#### Work required
From the data that follows, copy every line holding the string "agent".
*** Opening Available records ***
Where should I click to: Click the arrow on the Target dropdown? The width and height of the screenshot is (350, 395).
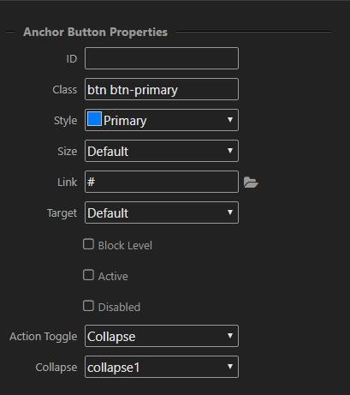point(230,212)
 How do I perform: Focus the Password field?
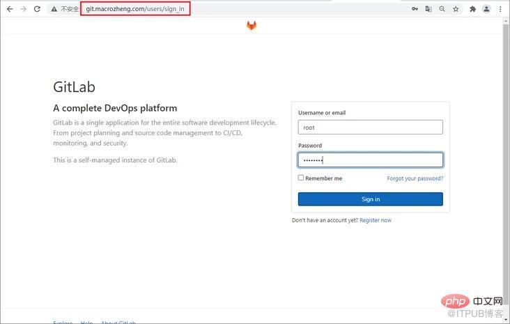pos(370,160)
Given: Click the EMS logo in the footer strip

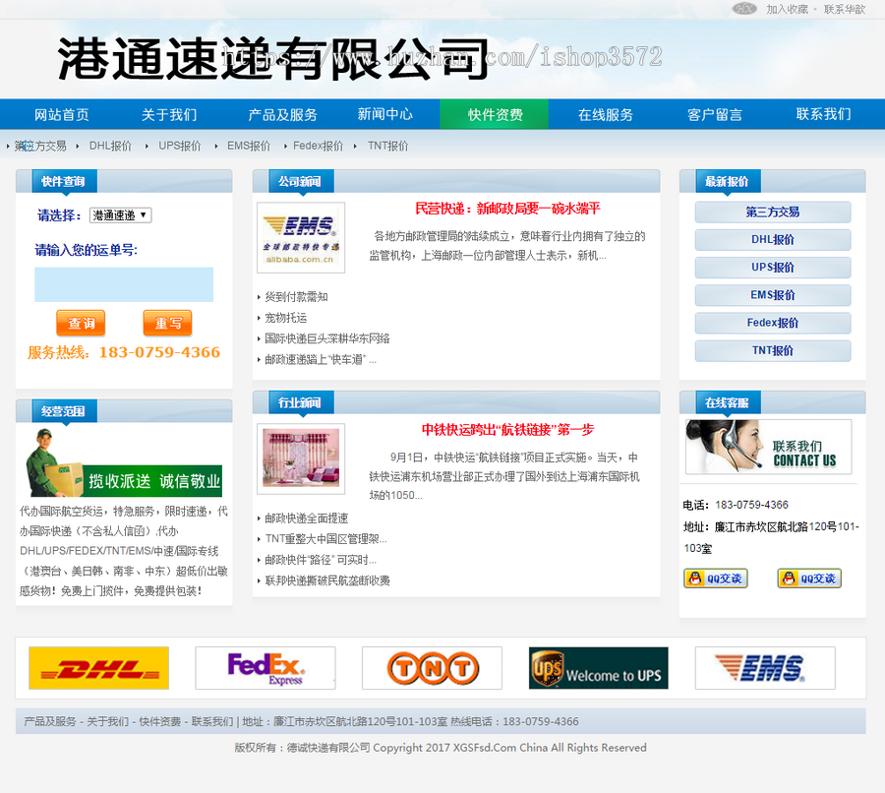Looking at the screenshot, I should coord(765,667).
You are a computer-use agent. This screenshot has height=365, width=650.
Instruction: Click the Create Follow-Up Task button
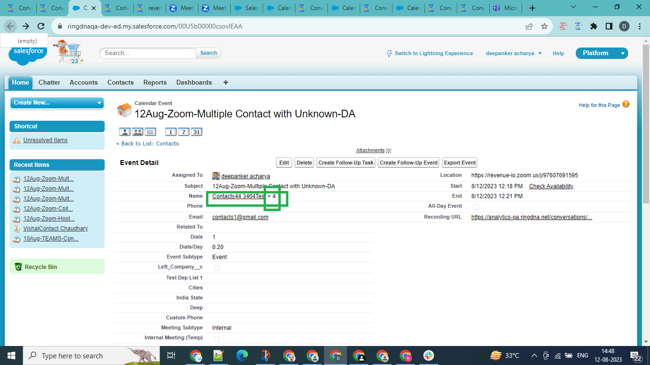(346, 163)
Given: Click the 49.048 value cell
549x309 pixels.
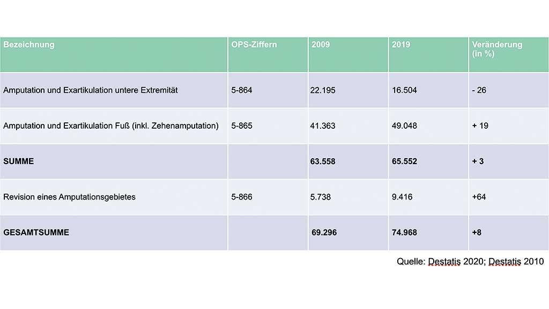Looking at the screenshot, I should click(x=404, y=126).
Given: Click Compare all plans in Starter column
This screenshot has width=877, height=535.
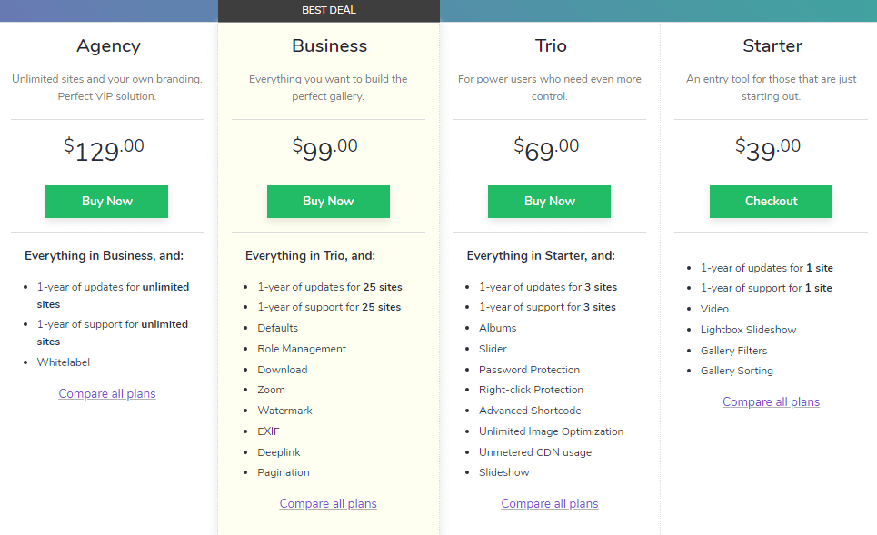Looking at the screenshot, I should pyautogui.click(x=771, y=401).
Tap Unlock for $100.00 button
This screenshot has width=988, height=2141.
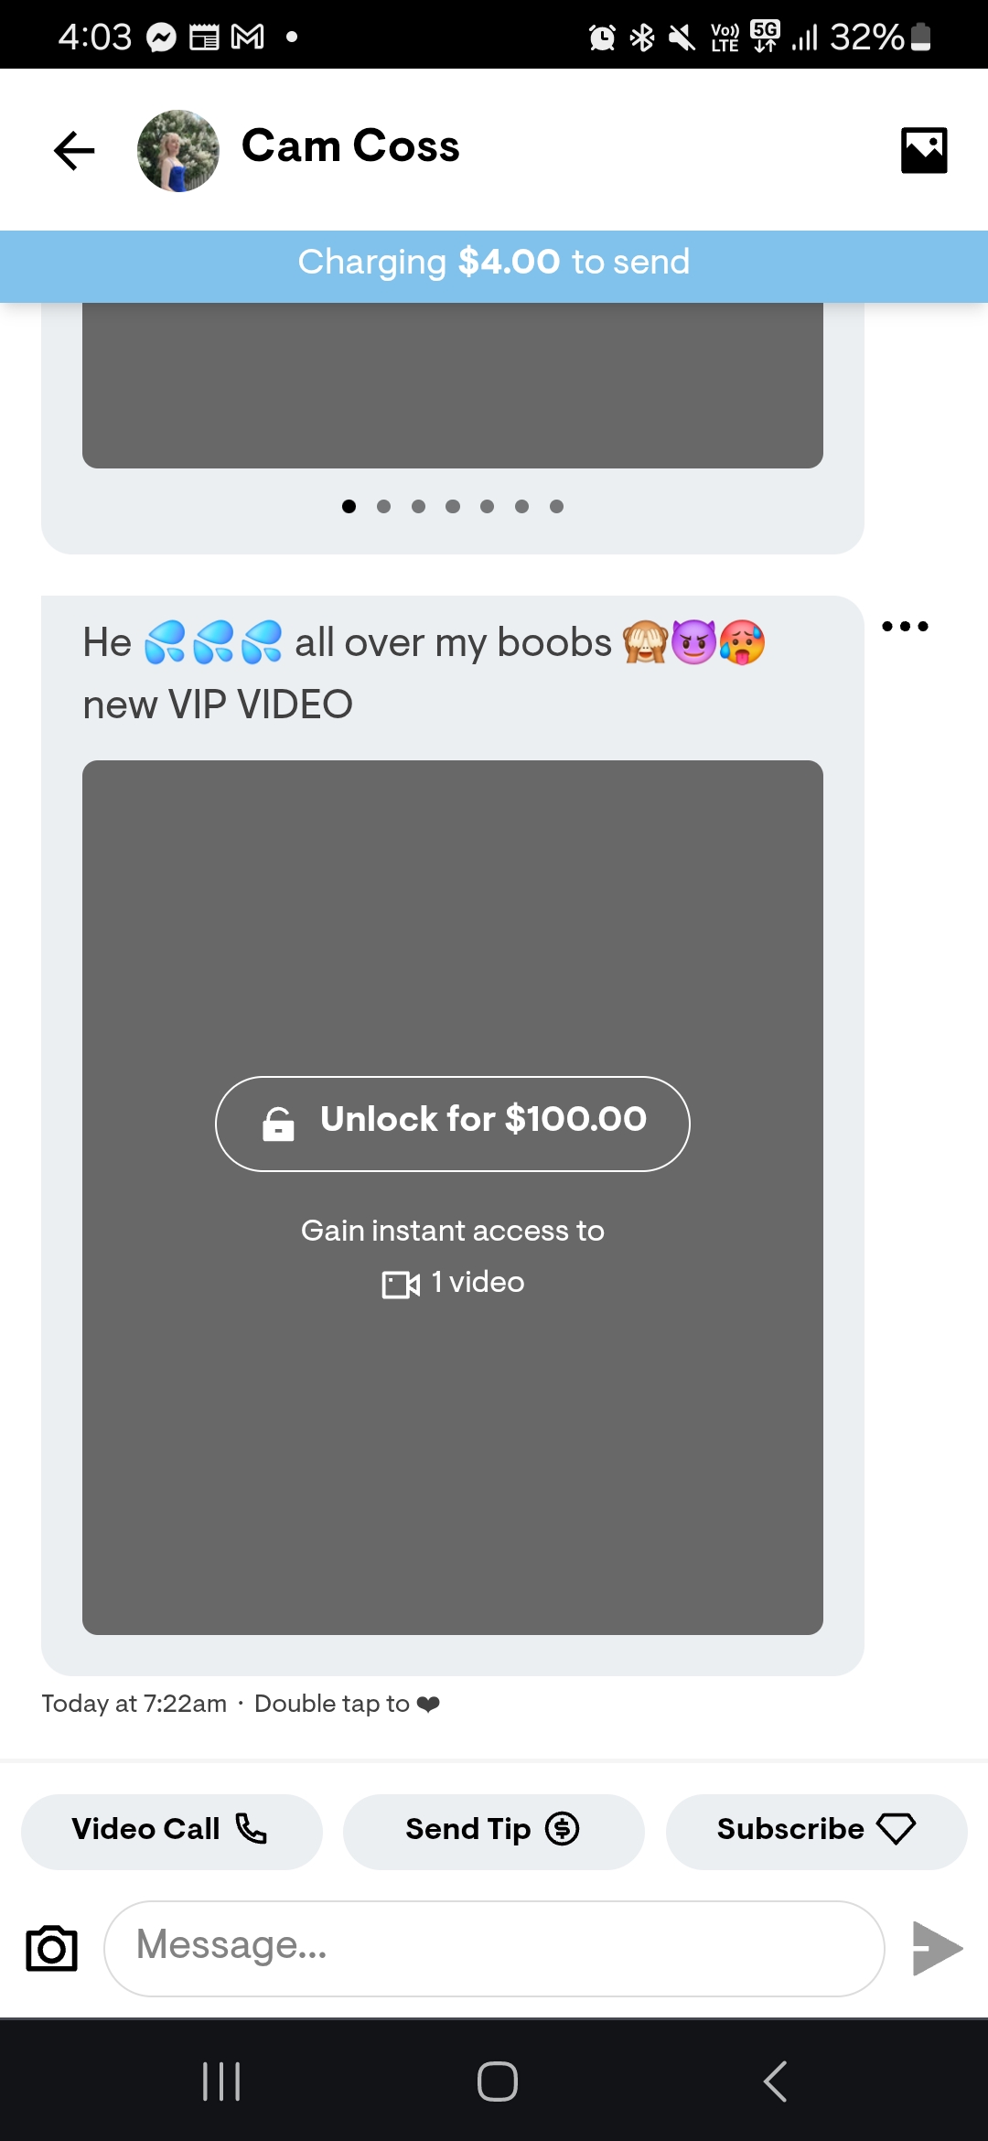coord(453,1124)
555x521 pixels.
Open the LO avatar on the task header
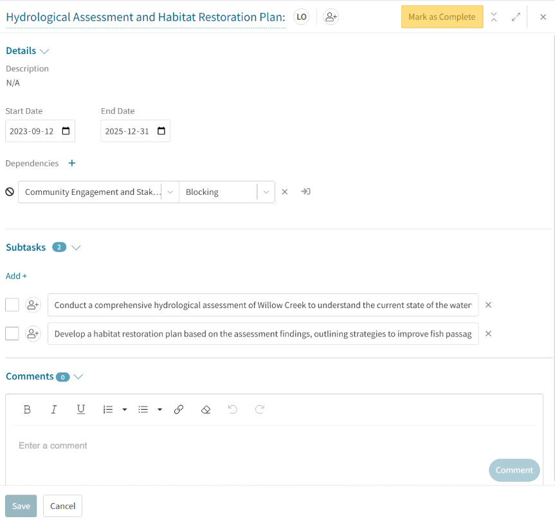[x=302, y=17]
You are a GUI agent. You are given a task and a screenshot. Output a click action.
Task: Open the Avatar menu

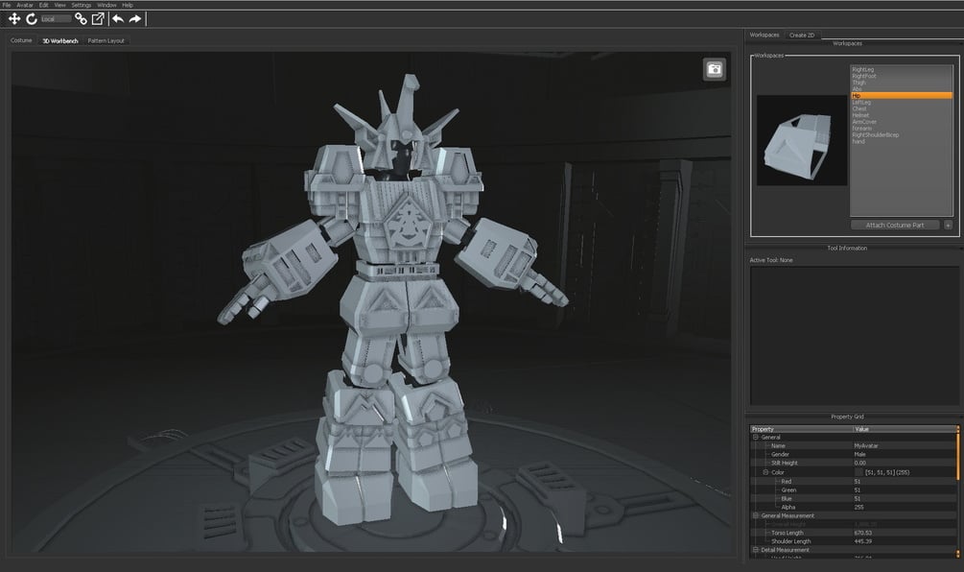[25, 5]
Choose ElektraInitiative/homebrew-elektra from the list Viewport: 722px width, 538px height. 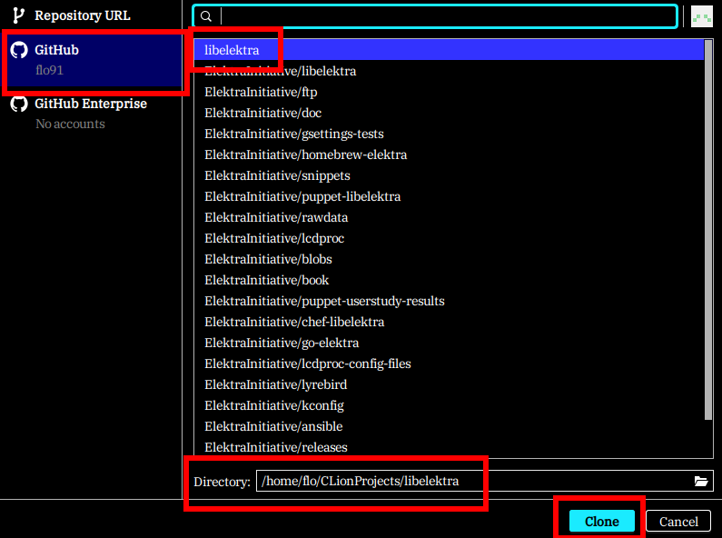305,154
*** Closing Available records ***
#### Task response
You are a computer-use agent. This screenshot has height=365, width=650.
You are a GUI agent. You are given a task and a screenshot. Output a click action.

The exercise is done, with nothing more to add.